The top four teams survived the first week of the Super Rugby playoffs. Here's a breakdown of the semifinal match-ups.
Semifinal 1 - Crusaders v Hurricanes, Saturday 7.35pm
Last meeting: Round 15 Crusaders 24 Hurricanes 13
It's the first playoff meeting between these two sides since 2008 when the Crusaders won 33-22 to book a spot in the final. The Crusaders have won the three playoff meetings between the two franchises, all played in Christchurch, including the 2006 'fog final.
The Crusaders have lost just twice in 17 games this season — both to New Zealand opposition — are unbeaten at home all season, and are chasing a record-extending ninth title. The next-best teams in Super Rugby history have won three.
New Zealand teams have won 15 of the 22 Super Rugby titles, five of the last six, and the last three. The team to break the recent run was the Waratahs in 2014.
Semifinal 2 - Lions v Waratahs, Sunday 1.05am
Last meeting: Round 10 - Waratahs 0 Lions 29, Sydney
The Lions have a chance to make it three straight finals appearances when they host the Waratahs on Sunday morning NZT.
They are still seeking a first title having lost to the Hurricanes and Crusaders in the last two finals. They secured a home semifinals following a 40-23 win over the Jaguares in Johannesburg.

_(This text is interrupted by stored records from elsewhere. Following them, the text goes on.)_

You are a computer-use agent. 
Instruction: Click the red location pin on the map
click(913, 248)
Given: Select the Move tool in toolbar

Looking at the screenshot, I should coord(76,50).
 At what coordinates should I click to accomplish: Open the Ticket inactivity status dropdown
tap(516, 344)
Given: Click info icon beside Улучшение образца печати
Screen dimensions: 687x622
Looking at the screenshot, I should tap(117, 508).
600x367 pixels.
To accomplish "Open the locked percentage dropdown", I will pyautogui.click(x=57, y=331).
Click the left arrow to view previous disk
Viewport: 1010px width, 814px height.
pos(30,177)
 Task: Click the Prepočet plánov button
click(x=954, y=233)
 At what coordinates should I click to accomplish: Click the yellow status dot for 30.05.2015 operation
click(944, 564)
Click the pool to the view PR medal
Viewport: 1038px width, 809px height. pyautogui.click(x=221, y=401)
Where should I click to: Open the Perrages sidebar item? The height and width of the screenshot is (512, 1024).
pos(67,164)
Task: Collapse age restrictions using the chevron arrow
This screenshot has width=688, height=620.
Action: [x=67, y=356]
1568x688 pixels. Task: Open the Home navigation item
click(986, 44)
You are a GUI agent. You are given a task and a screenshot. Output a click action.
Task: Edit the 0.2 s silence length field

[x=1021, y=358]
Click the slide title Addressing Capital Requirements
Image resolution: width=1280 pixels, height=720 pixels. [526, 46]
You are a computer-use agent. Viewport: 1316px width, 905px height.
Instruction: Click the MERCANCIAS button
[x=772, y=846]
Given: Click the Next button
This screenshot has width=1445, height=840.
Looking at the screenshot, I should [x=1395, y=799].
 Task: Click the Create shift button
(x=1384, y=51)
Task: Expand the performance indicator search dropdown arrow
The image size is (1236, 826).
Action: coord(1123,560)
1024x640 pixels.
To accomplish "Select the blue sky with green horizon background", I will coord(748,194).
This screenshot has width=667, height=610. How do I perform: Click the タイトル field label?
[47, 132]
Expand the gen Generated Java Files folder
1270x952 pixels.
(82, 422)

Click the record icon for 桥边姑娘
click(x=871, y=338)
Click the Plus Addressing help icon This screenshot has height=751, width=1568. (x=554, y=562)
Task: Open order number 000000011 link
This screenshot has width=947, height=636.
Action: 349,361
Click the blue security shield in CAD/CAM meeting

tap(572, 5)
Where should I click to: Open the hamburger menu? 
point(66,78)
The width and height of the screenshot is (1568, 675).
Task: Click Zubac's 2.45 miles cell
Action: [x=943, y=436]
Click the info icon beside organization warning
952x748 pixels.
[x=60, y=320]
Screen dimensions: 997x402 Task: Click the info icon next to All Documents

Ruan Combrinck caught a cross-kick from flyhalf and man-of-the-match Elton Jantjies and slipped through the Jaguares' defense for the first try. Center Harold Vorster followed up his own kick and pounced on a Jaguares error for the second. Hooker Malcolm Marx intercepted and scooted 50 meters for the third try. The Lions led 24-9 at halftime.
Playing in their first Super Rugby quarterfinal, the Jaguares closed the gap to four points when wing Bautista Delguy and captain Pablo Matera went over in the first eight minutes of the second half. They couldn't maintain the momentum.
Fullback Andries Coetzee broke Delguy's tackle to run in for the Lions' fourth try following a drive up the middle by the Lions forwards. Jantjies, who had 20 points, kicked a late dropped goal and a penalty to seal it.
Although three of the Lions' four tries were scored by backs, and the other from Marx came from broken play, their forwards dominated the Jaguares' scrum to set the platform.
"They're doing it every single week," Jantjies said. "It makes it easier for us as backs."